[Material provided]

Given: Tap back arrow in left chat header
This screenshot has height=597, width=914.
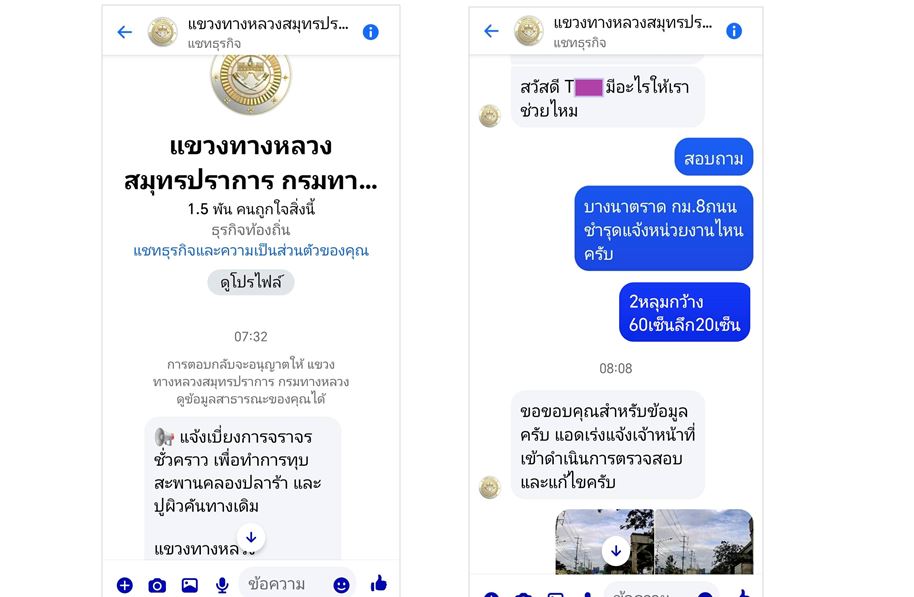Looking at the screenshot, I should coord(125,32).
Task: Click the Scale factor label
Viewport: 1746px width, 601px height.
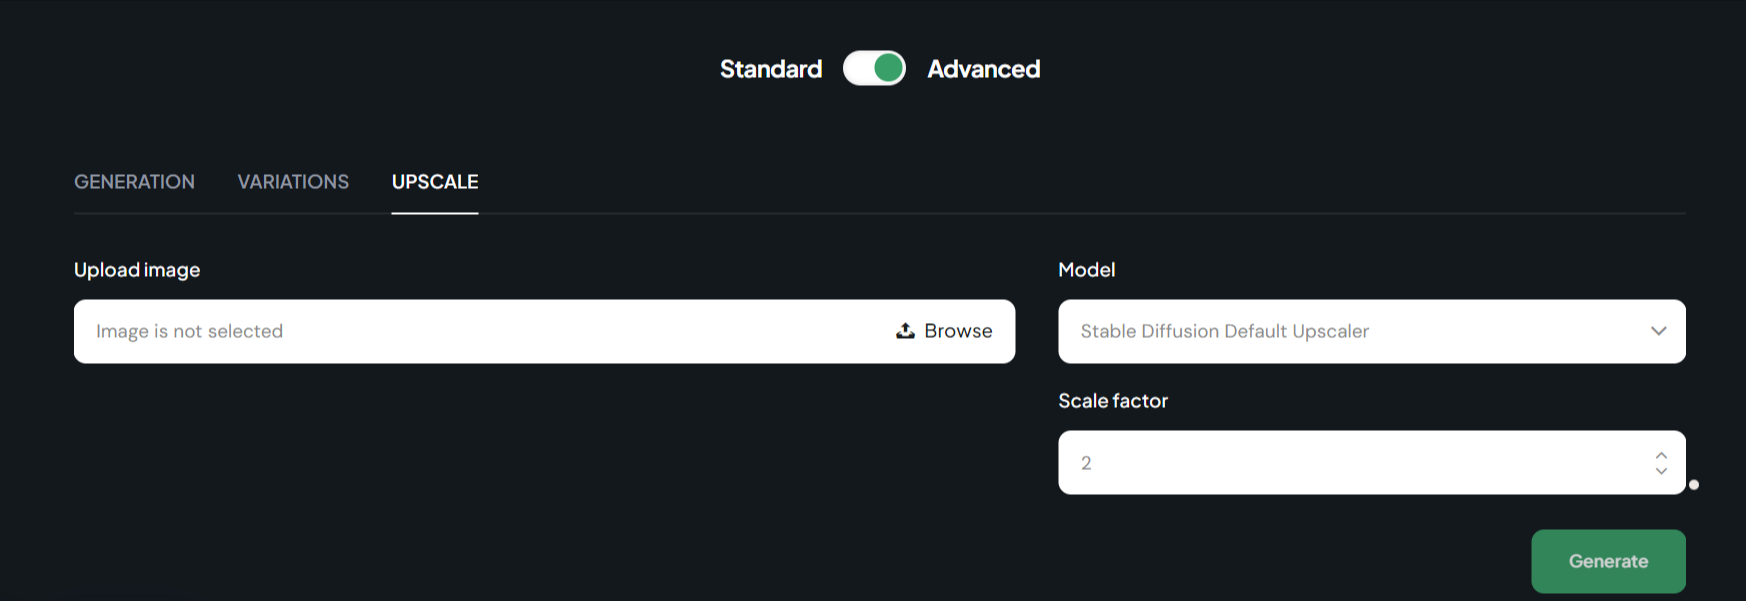Action: click(1113, 401)
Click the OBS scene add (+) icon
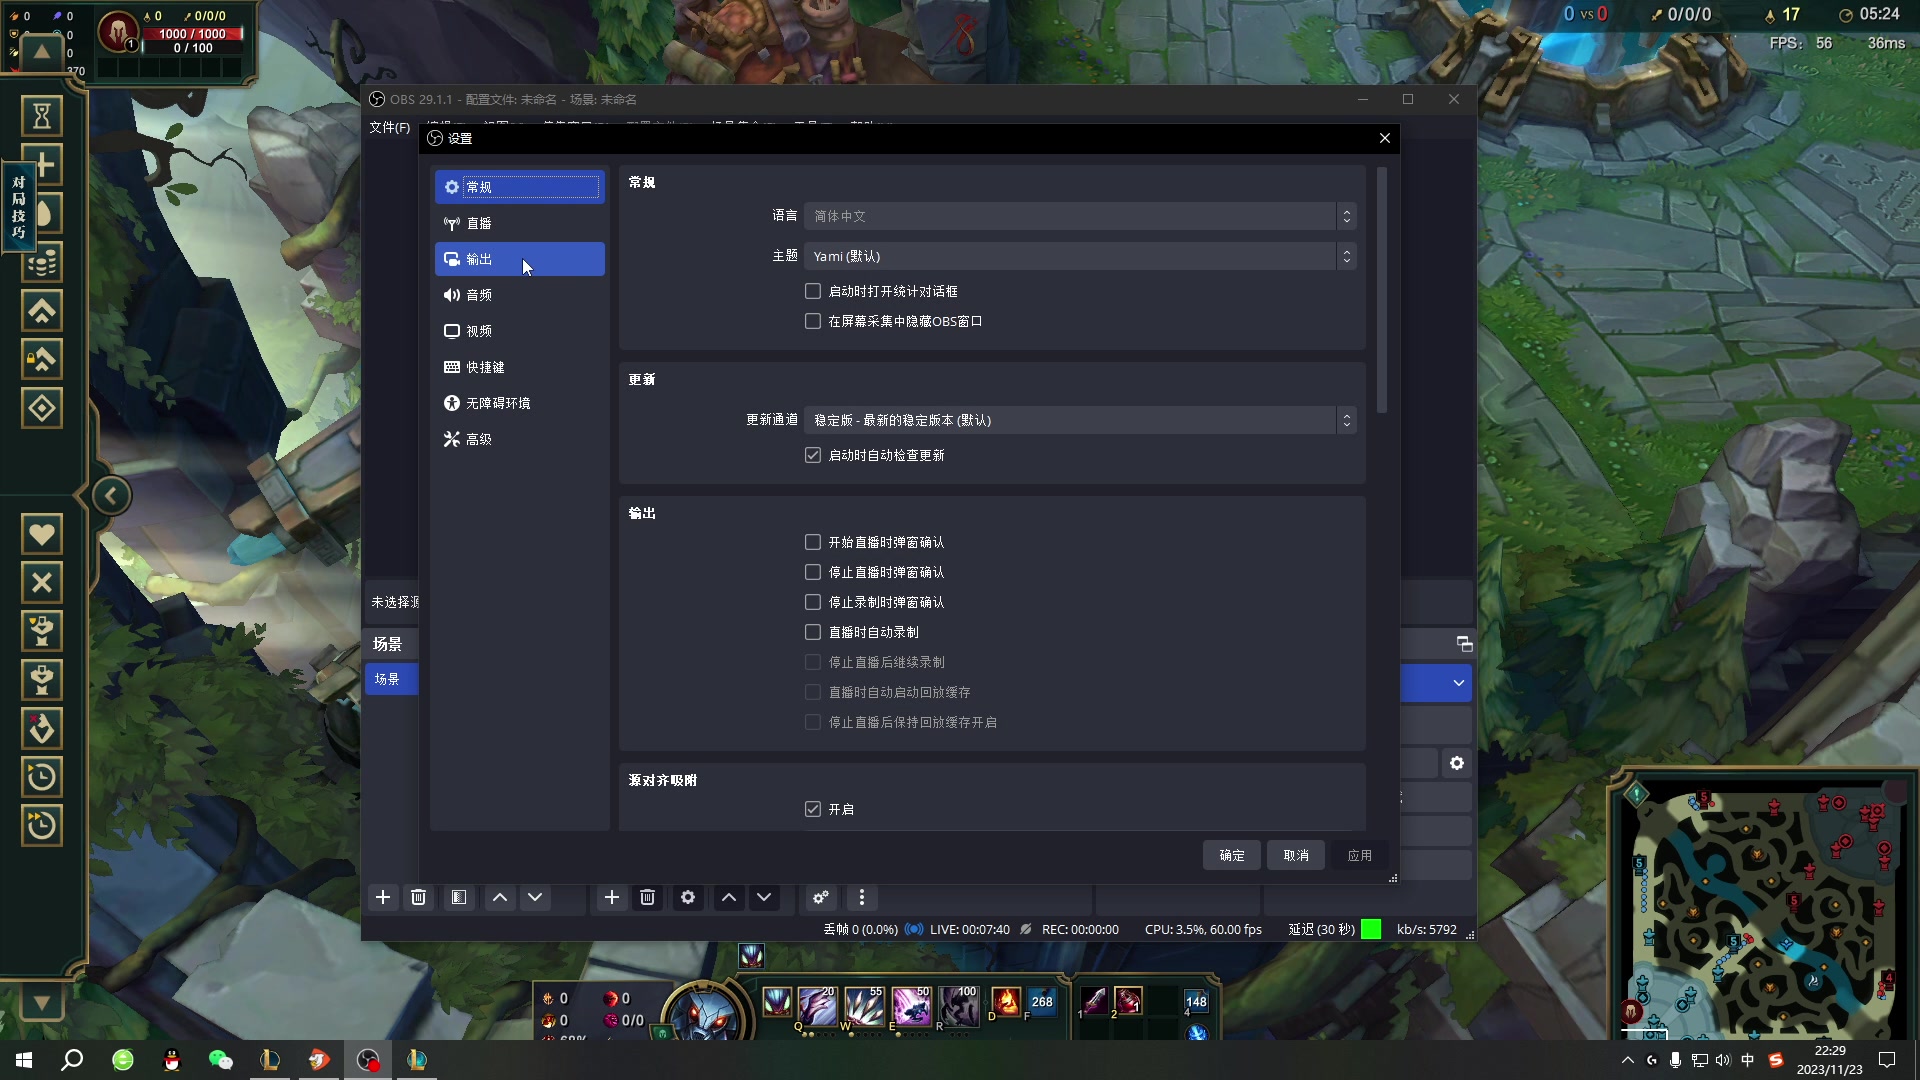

[/Material provided]

## [What is required]
In the records above, find the line that contains "Task: Click the Scale factor label" and retype it and all lines after it exactly, leaving out any pictures.

## [Task output]
Task: Click the Scale factor label
Viewport: 1746px width, 601px height.
Action: click(1113, 401)
Click the OBS scene add (+) icon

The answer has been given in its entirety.